Los padres compartimos una ilusión muy parecida. Las madres, evidentemente, también. (Puntualizo por si la ministra se me enfada). Hacer posible que los sueños de nuestros hijos se hagan realidad. A veces con exageración, otras con desesperación porque intuimos que el niño o la niña ha elegido una meta demasiado lejana, otras con la ilusión de ver cómo alcanzan lo que nosotros deseamos y nos fue imposible conseguir. Todos (salvo la banda de cabrones que les maltrata) queremos un mundo mejor para ellos, añadir algo de felicidad a un futuro que estará lleno de desgracias, de inconvenientes y de fracasos. (Señora ministra, perdone usted, pero me niego a decir desgracios, inconvenientas y fracasas). Nos preocupa tanto su bienestar que lo llevamos más allá de la realidad. Por ejemplo, mi madre, una vez muerto mi hermano Antonio, no dejó de pensar durante mucho tiempo qué era lo que podía hacer por él. Desde rezar hasta mantener su biblioteca en perfecto estado (no se puede encontrar una mota de polvo en sus libros).

Hoy he recibido noticias de Araceli. Es la madre de un antiguo alumno. Me confiesa que la razón por la que sobrevive es esa, poder hacer realidad el sueño de su hijo. Alberto murió no hace mucho.

Recuerdo que siendo un chaval presencié cómo una mujer, que había perdido a su hijo en un accidente de circulación, enseñaba la foto del muchacho a mi madre. Ría, llore, cocine o duerma siempre le tengo aquí, dijo llevándose el dedo índice a la frente. Lloraba mientras lo decía. Su hijo había muerto quince años antes. Lo recuerdo con claridad. Y lo recuerdo porque ese día empecé a ser consciente de la importancia que adquieren los hijos en lo que resta de vida a los padres.

Que nuestros sueños se cumplan es imposible la mayor parte de las veces. Que se queden en proyectos se convierte en doloroso, nos va destrozando porque llegamos a pensar en nuestra inutilidad, en nuestra impotencia. Que sean nuestros hijos los que sufran con ello nos envejece, nos hace ser miedosos. Por eso tratamos de aliviar lo que sabemos será traumático antes o después. Renunciaríamos a casi todo si supiéramos que eso iba a servir de algo. Incluso dejamos a un lado cuestiones importantes sabiendo que no servirá de nada el esfuerzo.
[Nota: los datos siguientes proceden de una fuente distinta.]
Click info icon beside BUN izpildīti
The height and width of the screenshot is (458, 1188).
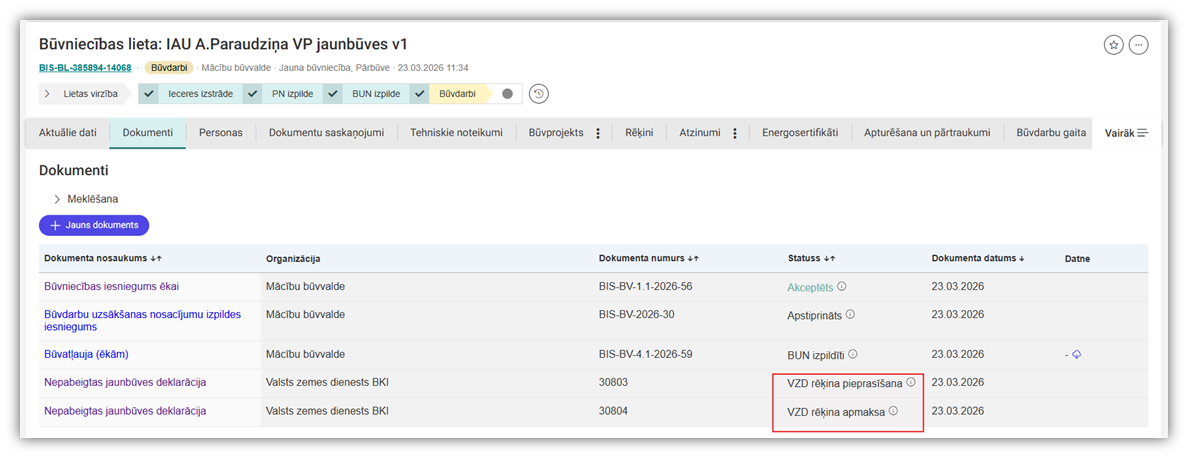[x=853, y=354]
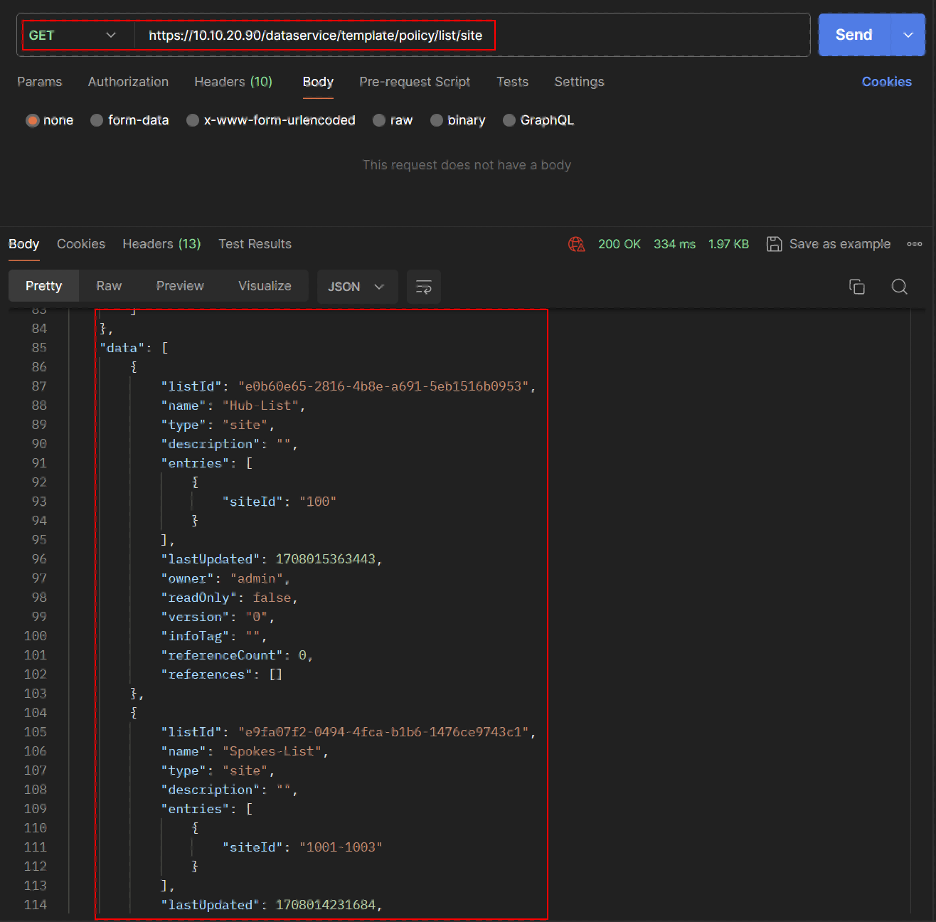
Task: Toggle line wrapping in response viewer
Action: point(423,286)
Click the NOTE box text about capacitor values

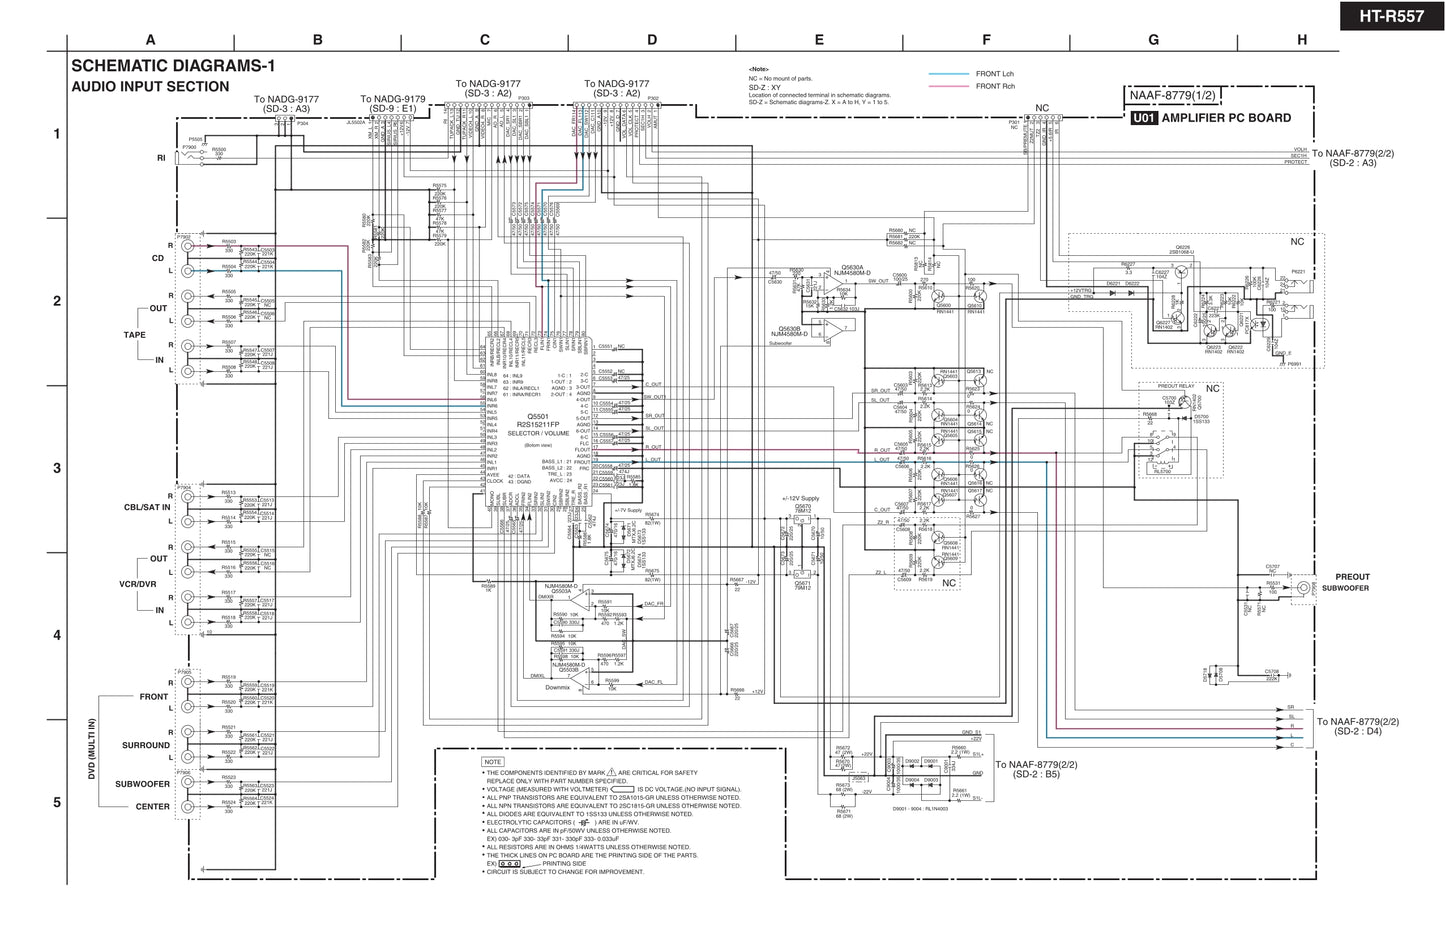pos(578,831)
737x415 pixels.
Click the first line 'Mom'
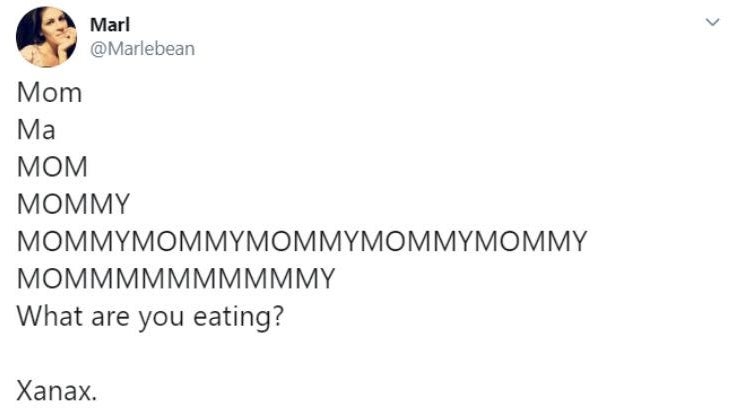pos(49,93)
Creo yo que este es el gran conflicto que existe entre padres e hijos desde que lo son. Unos quieren que se les reconozca el esfuerzo y los otros lo que desean es que les dejen en paz y que se metan el esfuerzo donde buenamente puedan. Quizás fuera más inteligente por parte de los padres (y madres) que nos dedicásemos a resolver nuestros asuntos y que los muchachos topasen con la realidad lo antes posible. Sin cosmética ni adornos.
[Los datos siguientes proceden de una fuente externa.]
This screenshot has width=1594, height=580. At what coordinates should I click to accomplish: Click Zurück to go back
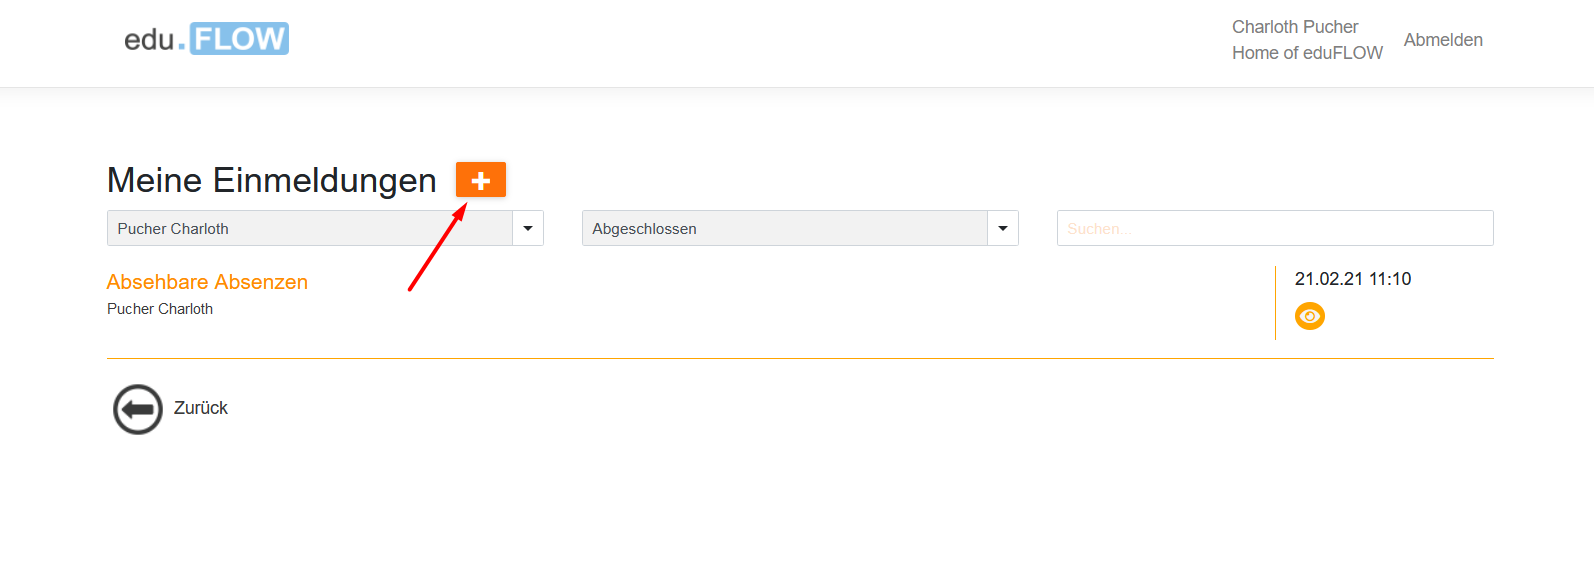click(199, 408)
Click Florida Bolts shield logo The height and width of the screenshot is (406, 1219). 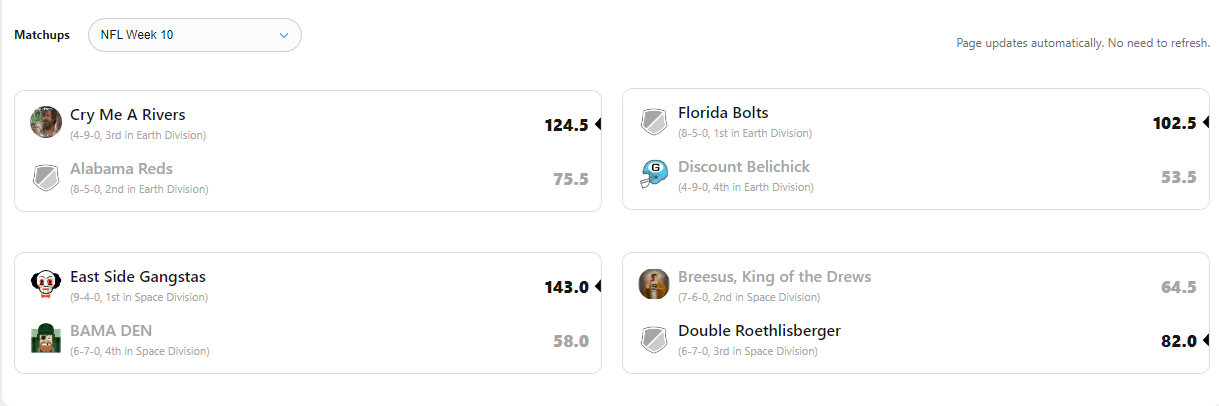tap(654, 122)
Mi madre o Araceli se mueven gracias al impulso de las ilusiones ajenas seguramente porque ya perdieron las propias. Aquella mujer de la foto vive gracias al mejor recuerdo que conserva de su hijo, seguramente porque ella no sabe hace años qué es lo que hace en este mundo. Mi hijo Gonzalo (el resto son todavía muy pequeños) quiere descubrir el mundo él sólo. Seguramente se siente inmortal y capaz de hacer frente a cualquier cosa. Todos nos manejamos arrimados a la incertidumbre que genera el futuro. Unos con arrogancia, otros con miedo. Unos con el desdén de la prisa, otros con la cadencia necesaria para no caer en el abismo que tenemos a un milímetro de distancia. La ministra quiere hacer iguales a hombres y mujeres desde un lenguaje estúpido y absurdo.
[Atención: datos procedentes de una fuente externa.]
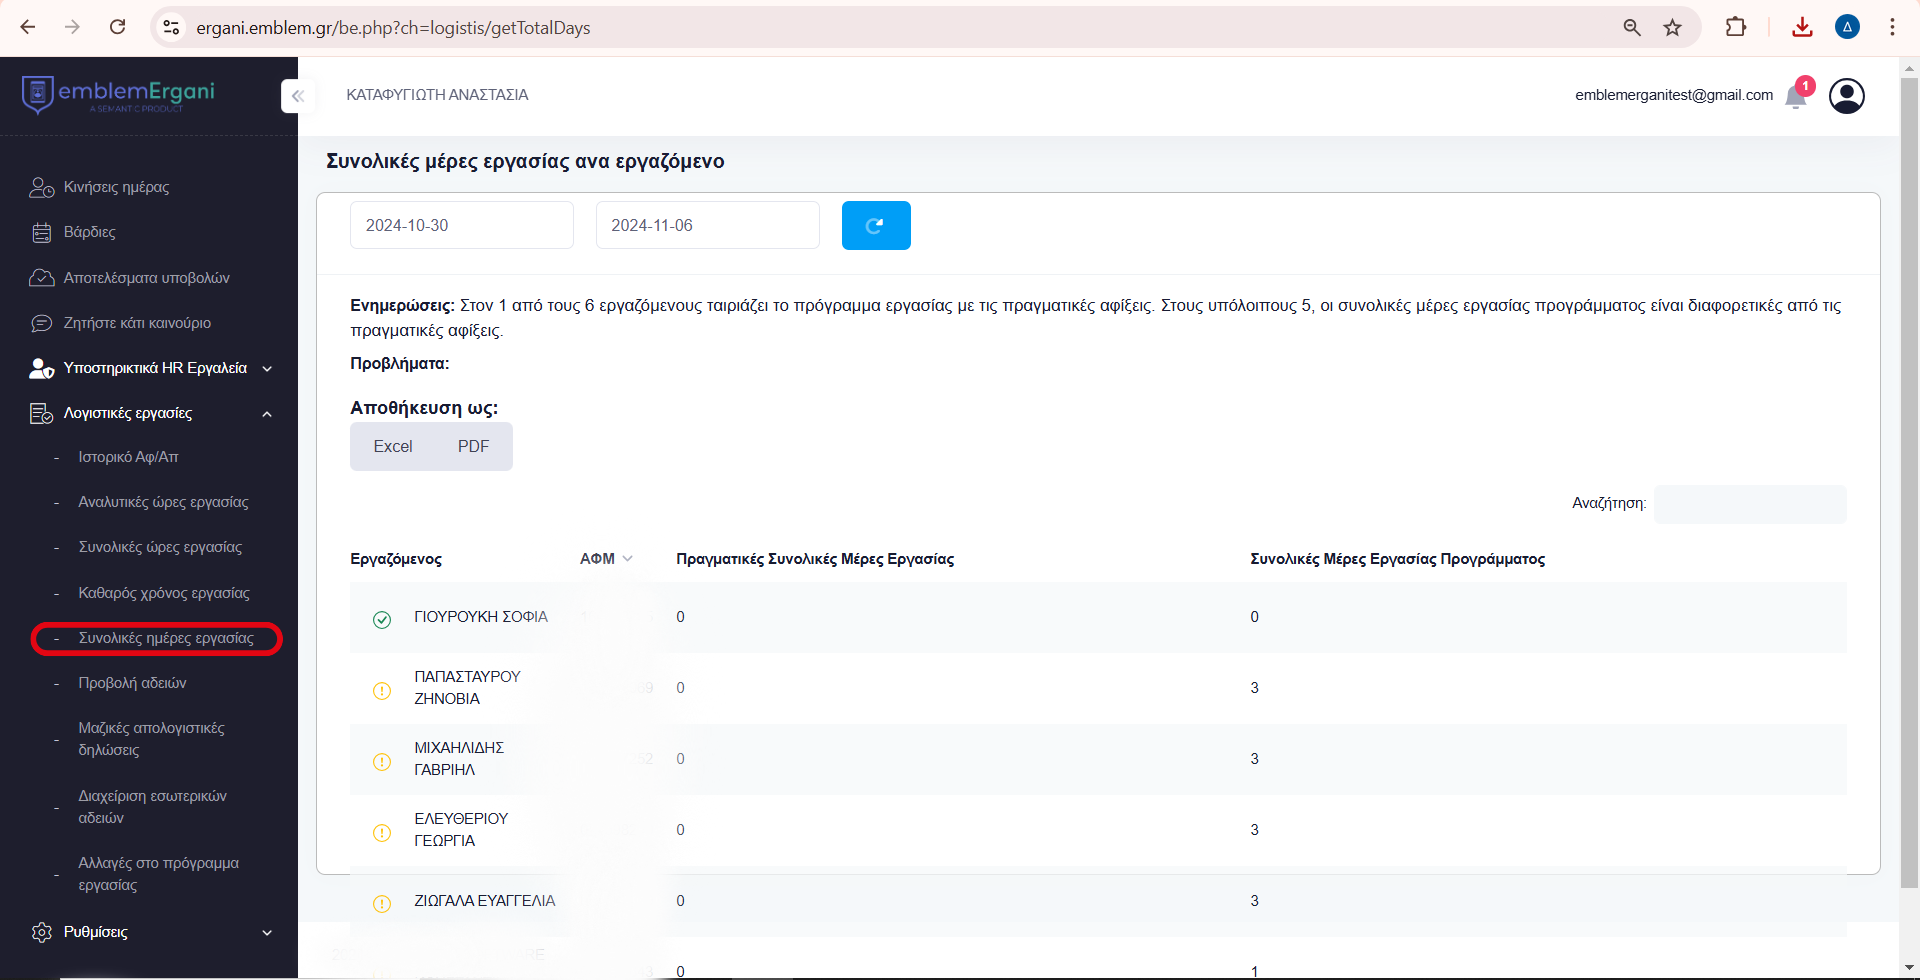Open the notifications bell
The image size is (1920, 980).
pos(1796,96)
Si el futuro existe es porque está lleno de ilusiones moviendo a las personas de un sitio a otro. El pasado es un almacén en el que se acumulan las que nunca se hicieron realidad. El presente el taller en el que las fabricamos para sentirnos desdichados.

Sin embargo, los padres tenemos un objetivo común: hacer que las cosas sigan siendo siempre igual. Dichosos sueños.